The point-slope form is a fundamental concept in algebra that represents the equation of a line using a point and the slope. The formula for the point-slope form is \[ y - y_1 = m(x - x_1) \]where:

• \( m \) is the slope of the line,
• \( (x_1, y_1) \) is a given point on the line.

It's a convenient starting point for writing the equation of a line because it directly uses the slope and a specific point to form the equation. This type of formula is very useful when a point and slope are known, but the full equation is not yet needed.
When you substitute values into the point-slope form, the goal is to capture the exact position and direction of a line based on the information provided. For example, if the slope is \(-1\) and the line passes through the point \((-\frac{1}{2}, -2)\), you can quickly place these values into the formula to start constructing the equation.

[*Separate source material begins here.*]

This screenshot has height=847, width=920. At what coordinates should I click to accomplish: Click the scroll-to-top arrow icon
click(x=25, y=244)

The slope-intercept form of a line is one of the most commonly used forms in algebra. The formula for this form is:\[ y = mx + b \]where:

• \( m \) is the slope of the line, showing the steepness and the direction,
• \( b \) is the y-intercept, which is the point where the line crosses the y-axis.

This form is especially useful because it quickly reveals the slope and the y-intercept, making it easy to graph the line on the coordinate plane. Transforming an equation from point-slope form to slope-intercept form involves simple algebraic manipulation, such as distributing constants and isolating \( y \).
In our exercise, once the equation in point-slope form was simplified to \( y + 2 = -x - \frac{1}{2} \), switching to slope-intercept form required only a few extra steps to isolate \( y \) by subtracting 2 from both sides, giving us the last output as \( y = -x - \frac{5}{2} \). This shows the crucial aspects of the line, the slope \(-1\) and the y-intercept \(-\frac{5}{2}\).

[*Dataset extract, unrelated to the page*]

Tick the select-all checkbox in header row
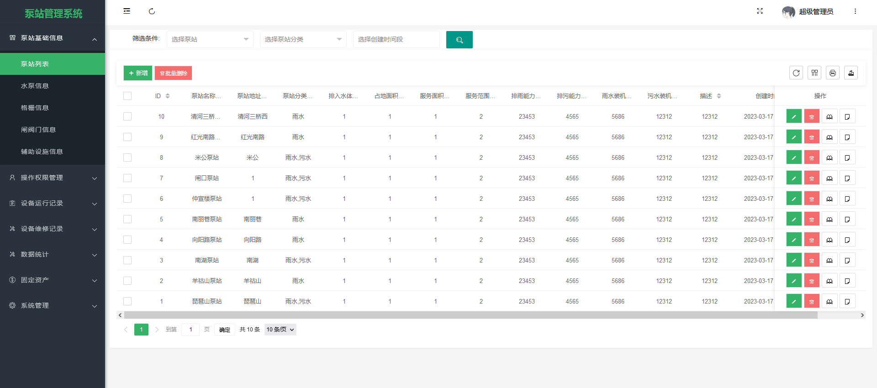Image resolution: width=877 pixels, height=388 pixels. [127, 96]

When finding the equation of a line, you have various methods and forms you can use. The equation itself captures the relationship between \( x \) and \( y \) on a coordinate plane, representing a straight line. Knowing how to switch between different forms like point-slope, slope-intercept, and others is a vital skill in algebra.
Each form serves its own purpose and provides different information:

• **Point-slope form**: Useful when you have one point and the slope of the line, letting you start with known values directly.
• **Slope-intercept form**: Works best when you need to quickly graph the line.

In our step-by-step process, we started with a given point and slope to form the point-slope equation. Then, through mathematical simplification, we transitioned to the slope-intercept form. Understanding how to convert between these forms enhances your ability to model real-world situations and improves algebra problem-solving skills.